- Request 1 -
Translate this sentence from the arithmetic coding thread into Spanish: "It might work for you, or it might not - everyone learns differently."
- Request 2 -
Write out the passage of the arithmetic coding thread from "NetGore - Open" to "there as well.", word for word.

-- BEGIN Source passage --

I remember going through the exact same thing when studying arithmetic coding. The theory is simple enough, but going from theory to code with the range encoding was a bit tough to figure out since nothing really described that part well when it came to implementation. My suggestion is to just check out a very basic, unoptimized, fully-functional implementation of arithmetic coding in a language you are comfortable with and see how they do it. It might work for you, or it might not - everyone learns differently.
NetGore - Open source multiplayer RPG engine
I found this article very good to read:
http://dogma.net/markn/articles/arith/part1.htm
Quote:Original post by vaneger
wikipedia has a solid entry on range and arithmetic coding. There is some sample code there as well.
Thank you. The wikipedia article is solid as usual however at the end of the day it's still an encyclopedic article, and so it lacks the depth I'm looking for (it also makes odd claims like "In frequency concept many computational challenges are avoided" without much in the way of motivation.)

Quote:Original post by Spodi
I remember going through the exact same thing when studying arithmetic coding. The theory is simple enough, but going from theory to code with the range encoding was a bit tough to figure out since nothing really described that part well when it came to implementation. My suggestion is to just check out a very basic, unoptimized, fully-functional implementation of arithmetic coding in a language you are comfortable with and see how they do it. It might work for you, or it might not - everyone learns differently.

-- END Source passage --
-- BEGIN Supplied information --

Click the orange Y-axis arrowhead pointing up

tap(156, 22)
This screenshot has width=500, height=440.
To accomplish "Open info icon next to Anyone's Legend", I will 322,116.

-- END Supplied information --

- Worked answer 1 -
Puede que te funcione o puede que no: cada uno aprende de manera distinta.

- Worked answer 2 -
NetGore - Open source multiplayer RPG engine
I found this article very good to read:
http://dogma.net/markn/articles/arith/part1.htm
Quote:Original post by vaneger
wikipedia has a solid entry on range and arithmetic coding. There is some sample code there as well.